>> After Tuesday's defeat in Georgia, demoralized Democrats are once again engaged in hand wringing, soul searching, and finger pointing. Some calling for a change in leadership and a new message after losing four recent special elections. I'm Andy Sullivan in Washington where there are two basic arguments playing out in the Democratic Party today.
First, there's the Bernie Sanders camp arguing that the party needs to run on a more hard edged progressive agenda. They're pointing out that Democrat Jon Ossoff really came to prominence down in Georgia by taking on Trump directly and when he backed off that message that's when he seemed to falter.
The second argument is generational. Younger Democrats in the House taking aim at the party's 70-something leadership saying it's time for them to step aside. They're saying that while people like Nancy Pelosi are really good at raising money, they are just simply too toxic, too much of a liability in these races.
Now, recall that Republicans relentlessly ran negative ads against Ossoff linking him to Nancy Pelosi.>> Nancy Pelosi's friends are bankrolling Ossoff's campaign.>> They're saying that if they had a less divisive leader, perhaps this wouldn't be so much of a problem.>> The race in Georgia between Ossoff, a political newcomer, and Republican Karen Handel was billed as a referendum on Trump, a narrative which the Trump camp's now gleefully running with.

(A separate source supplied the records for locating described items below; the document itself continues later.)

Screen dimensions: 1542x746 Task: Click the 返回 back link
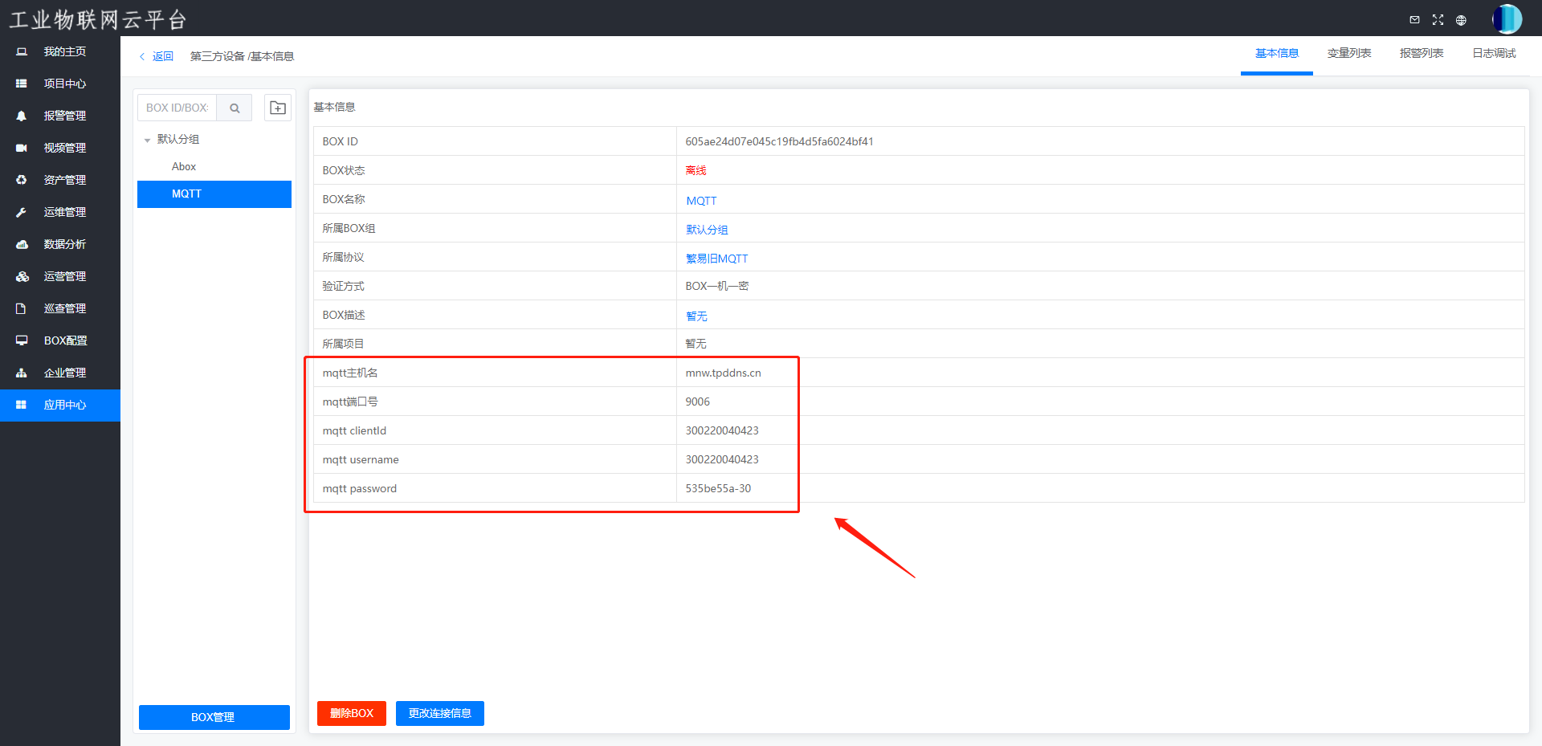point(157,56)
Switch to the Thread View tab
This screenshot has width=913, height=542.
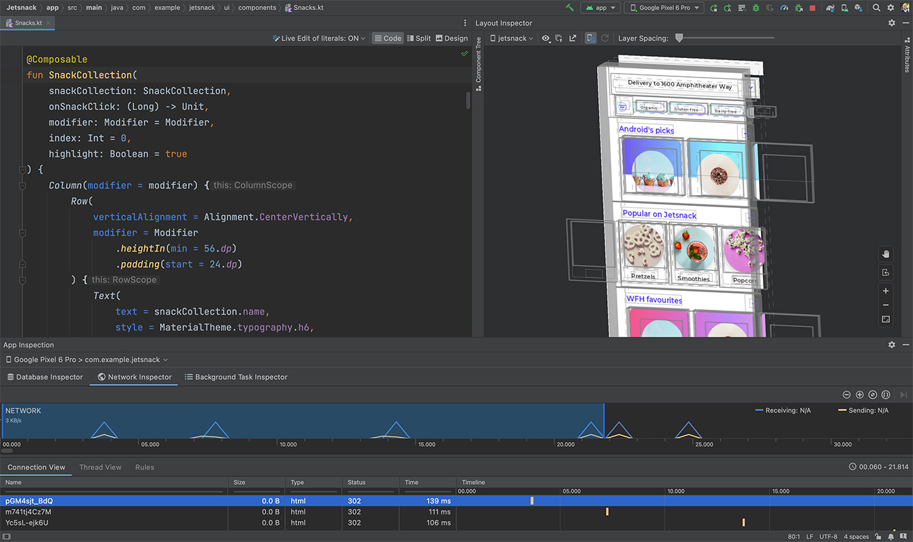pos(100,467)
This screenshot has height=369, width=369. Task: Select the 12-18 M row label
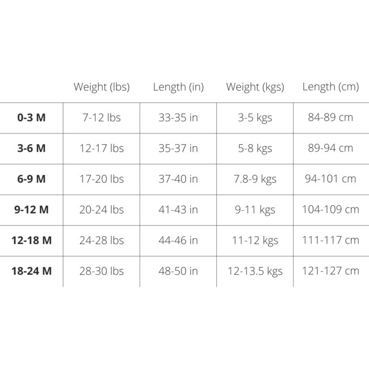31,240
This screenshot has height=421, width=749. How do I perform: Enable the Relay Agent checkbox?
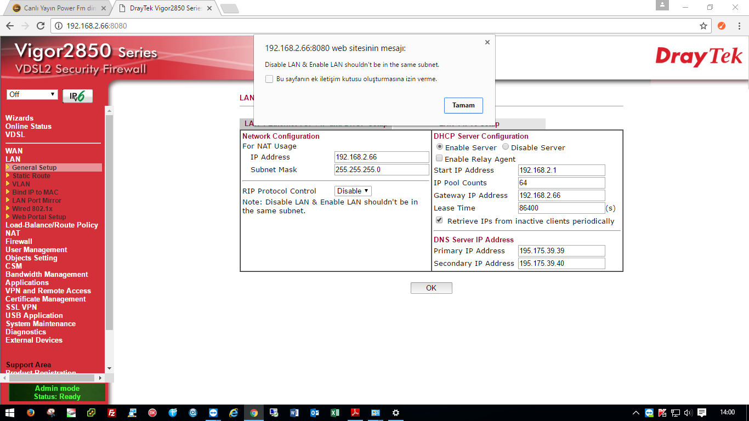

The President using the occasion to slam Democrats for obstructing his agenda.>> They just want to stop. They just want to obstruct. And their plan isn't working because they thought they were gonna win last night in Atlanta. The truth is people love us, all of us, they love us.
>> And while the Democrats made gains in these recent elections, the loss in Georgia in what was the most expensive House race in US history increases pressure on the Party ahead of next year's midterm elections. When all to the seats in the House and one-third of the Senate will be up for grabs.